LOl that is too funny Honestly, I have drag raced GM for years and beat by plenty of fords both faster cars and faster reactors. I drive a chevy truck because it was the best of the bunch for the money I had that week on the lot. lol

I feel the same about not liking quatum and agree with the post right above about not feeling comfortable with the shimano (just did not like the feel not anything against how it worked) I know lots of guys who love them and only use that brand period

I love the shimano spinning reels and rarely will you see me out without them 

what ever brand or model make sure you like both the capacity of the reel and how it feels in your hand in addition to being the speed you want and the ability to lock it down to horse out lillypad hawgs 

for 150-250 you are going to get a decent long lasting reel with the ability to repair it if need be

Not mentioned here but I also like the bass pro Johnnie Morris: I have not owned one but read some decent reviews and its slightly cheaper


----------



## robertj298 (Feb 23, 2009)

mischif said:


> I own a tournament pro and it is by far my favorite baitcaster! Also, when it comes to the chronarch ci4, it just feels awkward in my hands and I really did not like it much when I was handling it. Shimano is my favorite spinning reel brand but to me, brands like lews and Abu Garcia blow their baitcasters out of the water. Shimano took a hit on quality on their baitcasters to lower their prices a couple years ago.
> 
> 
> Posted using Outdoor Hub Campfire


Your right they did cheapen them and started making them in Malaysia but I think they have learned from that because the new chronarchs are made in Japan again. There is no was any Lews or Abu will blow a higher end Shimano out of the water. I have 3 of the old green Curados from the 1990s that still work great today. Tell me 10 years from now how well your Lews is working.


----------



## Bassbme (Mar 11, 2012)

mischif said:


> I own a tournament pro and it is by far my favorite baitcaster! Also, when it comes to the chronarch ci4, it just feels awkward in my hands and I really did not like it much when I was handling it. Shimano is my favorite spinning reel brand but to me, brands like lews and Abu Garcia blow their baitcasters out of the water. Shimano took a hit on quality on their baitcasters to lower their prices a couple years ago.
> 
> 
> Posted using Outdoor Hub Campfire


Sorry..... there is no bait casting reel manufacturer that blows a comparable class Shimano bait casting reel out of the water. To say so is just ridiculous. 

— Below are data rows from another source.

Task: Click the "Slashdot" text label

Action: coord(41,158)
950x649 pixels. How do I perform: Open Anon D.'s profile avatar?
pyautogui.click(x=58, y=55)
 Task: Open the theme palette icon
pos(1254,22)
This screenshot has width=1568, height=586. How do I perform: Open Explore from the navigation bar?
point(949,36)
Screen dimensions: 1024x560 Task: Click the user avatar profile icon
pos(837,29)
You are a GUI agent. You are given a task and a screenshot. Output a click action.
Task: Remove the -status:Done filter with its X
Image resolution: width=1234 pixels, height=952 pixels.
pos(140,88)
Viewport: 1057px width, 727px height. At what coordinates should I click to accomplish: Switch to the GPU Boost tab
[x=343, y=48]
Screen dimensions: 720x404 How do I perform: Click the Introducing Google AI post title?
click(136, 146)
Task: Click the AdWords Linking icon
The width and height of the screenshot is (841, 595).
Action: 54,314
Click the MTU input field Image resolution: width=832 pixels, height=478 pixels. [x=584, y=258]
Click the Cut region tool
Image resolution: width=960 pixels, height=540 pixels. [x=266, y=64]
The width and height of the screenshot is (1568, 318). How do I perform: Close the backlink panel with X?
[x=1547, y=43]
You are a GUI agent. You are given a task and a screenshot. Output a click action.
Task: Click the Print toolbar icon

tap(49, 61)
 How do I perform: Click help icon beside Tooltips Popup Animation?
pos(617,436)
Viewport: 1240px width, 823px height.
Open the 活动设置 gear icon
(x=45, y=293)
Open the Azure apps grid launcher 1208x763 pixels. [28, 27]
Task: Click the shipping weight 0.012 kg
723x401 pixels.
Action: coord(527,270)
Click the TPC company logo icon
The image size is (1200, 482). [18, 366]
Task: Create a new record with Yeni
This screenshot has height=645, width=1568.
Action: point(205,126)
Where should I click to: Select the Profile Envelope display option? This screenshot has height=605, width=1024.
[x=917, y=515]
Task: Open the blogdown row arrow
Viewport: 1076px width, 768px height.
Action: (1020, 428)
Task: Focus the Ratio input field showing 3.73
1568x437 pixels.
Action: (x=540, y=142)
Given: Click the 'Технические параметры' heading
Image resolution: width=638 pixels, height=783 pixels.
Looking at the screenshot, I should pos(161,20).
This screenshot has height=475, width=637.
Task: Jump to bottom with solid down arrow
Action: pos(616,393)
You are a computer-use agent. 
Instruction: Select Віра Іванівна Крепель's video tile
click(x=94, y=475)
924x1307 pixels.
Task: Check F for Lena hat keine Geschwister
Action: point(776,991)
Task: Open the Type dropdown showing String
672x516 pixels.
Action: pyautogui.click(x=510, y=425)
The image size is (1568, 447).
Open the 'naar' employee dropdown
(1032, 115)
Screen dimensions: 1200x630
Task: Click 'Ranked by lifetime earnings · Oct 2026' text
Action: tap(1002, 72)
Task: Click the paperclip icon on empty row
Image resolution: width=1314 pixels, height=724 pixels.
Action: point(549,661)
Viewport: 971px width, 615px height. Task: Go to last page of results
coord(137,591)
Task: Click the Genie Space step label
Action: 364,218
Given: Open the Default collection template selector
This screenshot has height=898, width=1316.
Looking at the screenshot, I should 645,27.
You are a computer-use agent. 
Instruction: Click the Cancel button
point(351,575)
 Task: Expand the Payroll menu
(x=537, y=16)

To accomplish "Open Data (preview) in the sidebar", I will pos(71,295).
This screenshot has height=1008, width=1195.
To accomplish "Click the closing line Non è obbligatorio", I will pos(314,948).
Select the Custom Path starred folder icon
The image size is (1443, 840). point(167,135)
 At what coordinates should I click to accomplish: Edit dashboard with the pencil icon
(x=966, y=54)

If you want to count feel of the reel in your hand (and you should) in overall performance, that's cool. But lets not get crazy here. If and I emphasize the word IF...... IF Shimano's bait caster quality has taken a hit, then maybe Abu Garcia and Daiwa are on par with them now. It surely wasn't the case in the past. I have seen many many Daiwa and Abu Garcia reels fall to the wayside and break down, while the Shimanos I bought 10 and 15 years ago are still going as strong as the day I bought them.


----------



## Bad Bub (Jan 17, 2006)

This is from a different site about the same Shimano/Japan topic...

I know everyone thinks Malaysia is junk but you would be surprised. The facotry there is actually the most advanced factory for Shimano. They have the latest machines and is staffed by several workers from Shimano Japan. The QC team, engineers and leads are all from Japan. We built the factory and it is not an "outsource" for us. 

Shimano Japan decided to move some production over there because they simply cannot keep up with the demand. Plus with the yen to dollar exchange rate the products would be more expensive. For example if the new Curado G was made in Japan the MSRP would be around $250 instead of $160. There is also the ever increasing costs of materials. 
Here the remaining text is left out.